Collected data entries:
----
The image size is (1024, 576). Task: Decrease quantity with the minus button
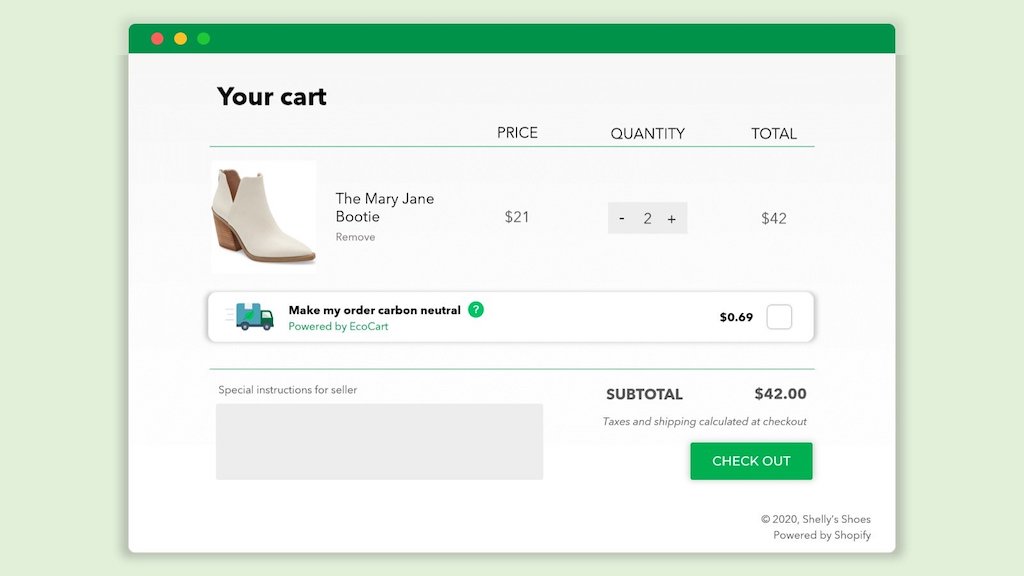coord(622,218)
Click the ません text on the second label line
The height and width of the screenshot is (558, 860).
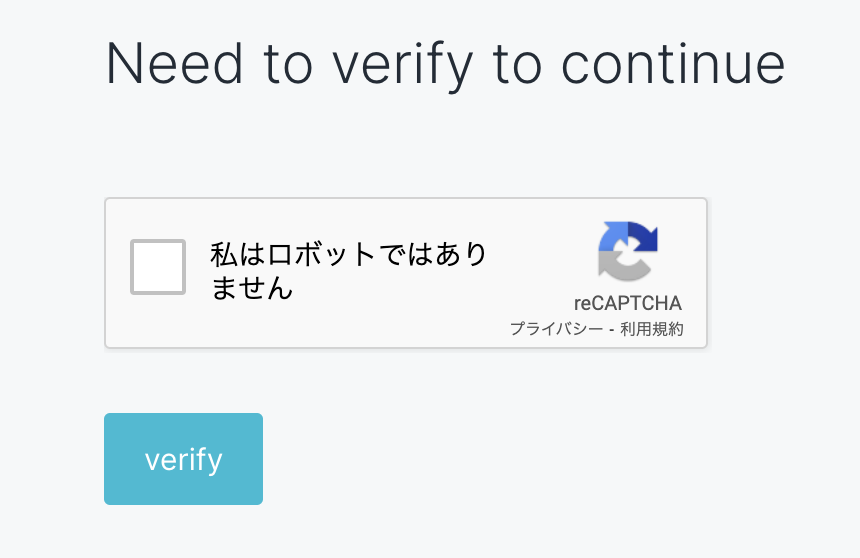point(251,289)
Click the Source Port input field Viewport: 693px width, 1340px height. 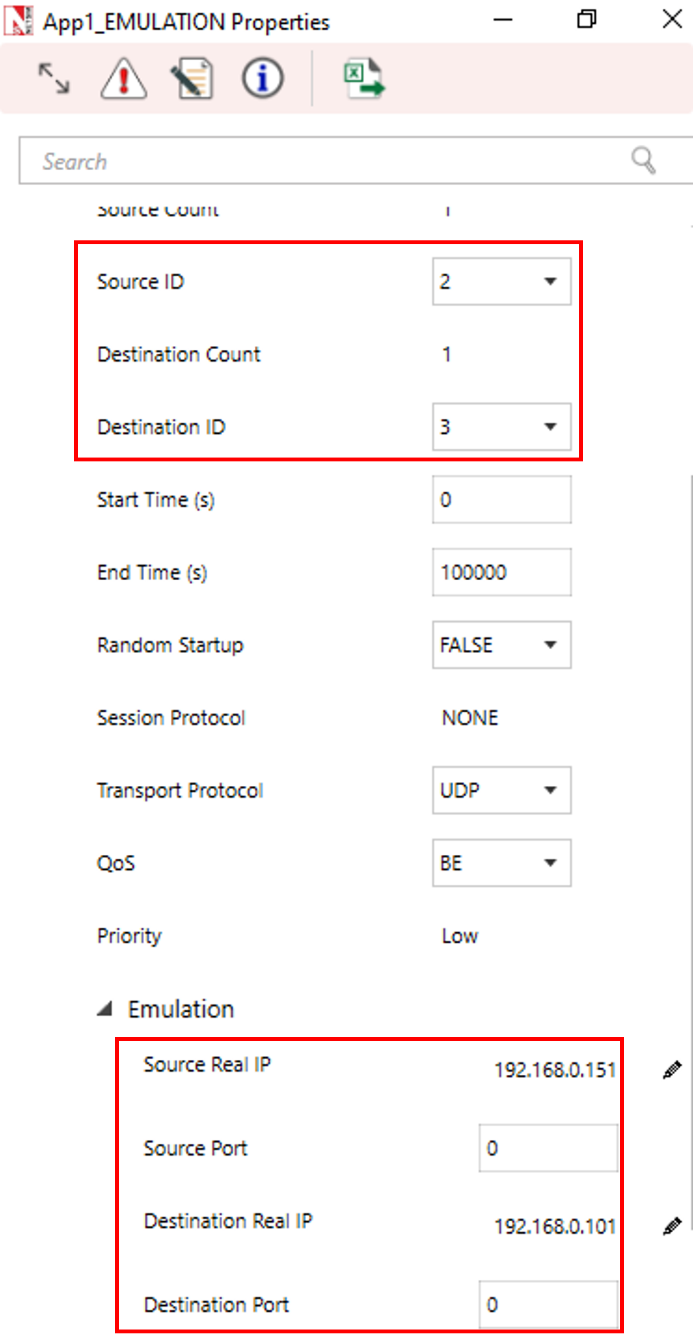pos(548,1148)
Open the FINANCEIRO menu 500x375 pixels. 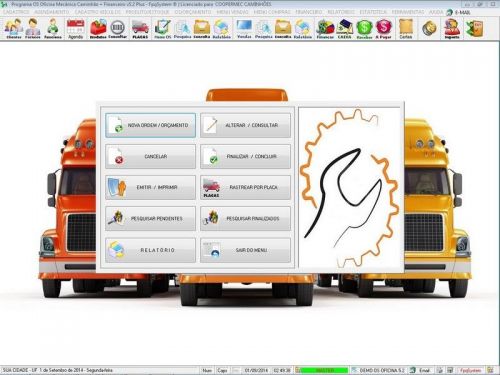[x=309, y=12]
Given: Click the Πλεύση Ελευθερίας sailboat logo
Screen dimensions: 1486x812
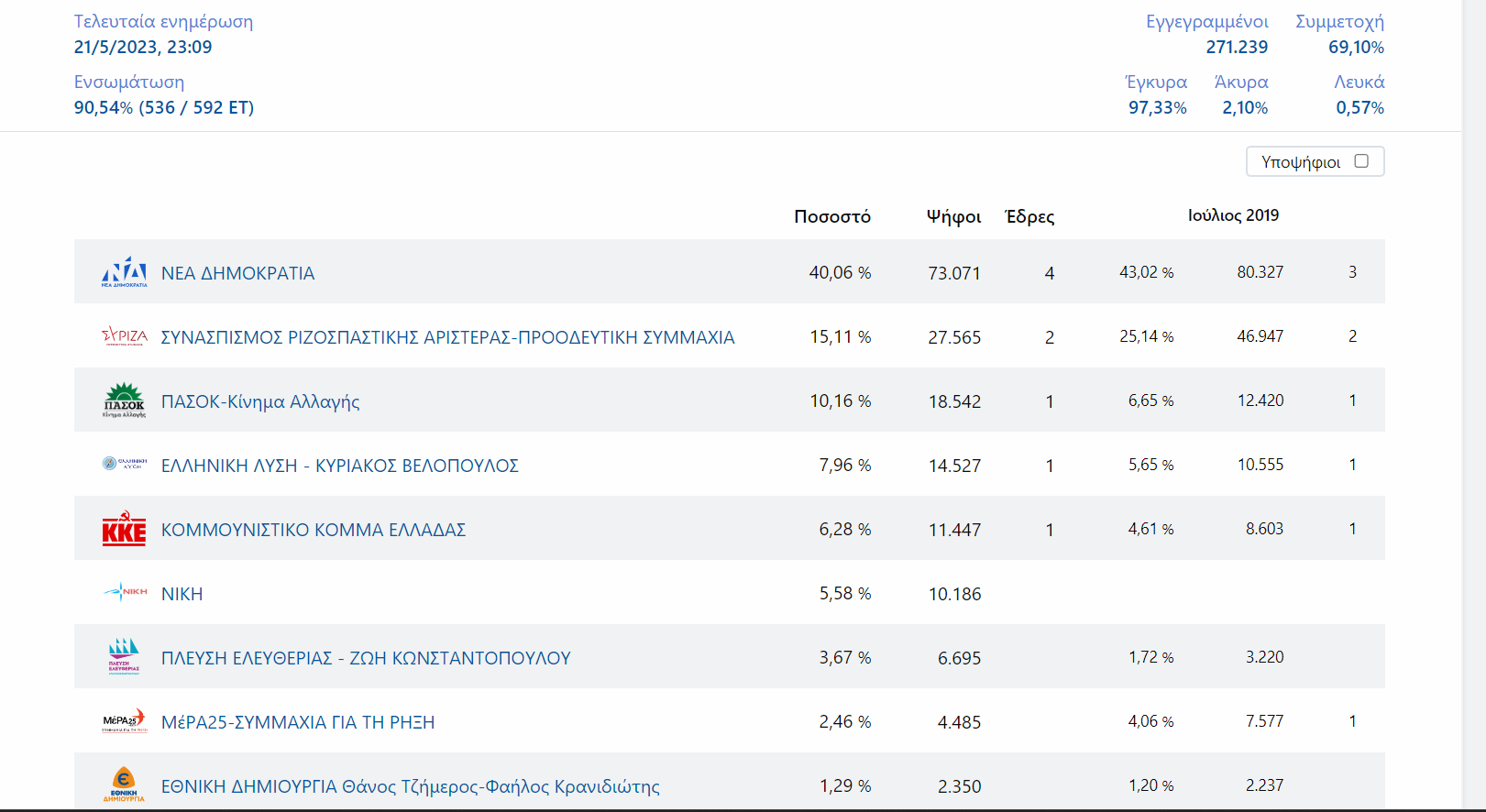Looking at the screenshot, I should point(124,656).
----
> [WORK ORDER]
Output a verbatim copy of the lines from the line containing "Given: Click the" through the end of the data, both included, without any images.

> [RESPONSE AREA]
Given: Click the Πλεύση Ελευθερίας sailboat logo
Screen dimensions: 1486x812
Looking at the screenshot, I should point(124,656).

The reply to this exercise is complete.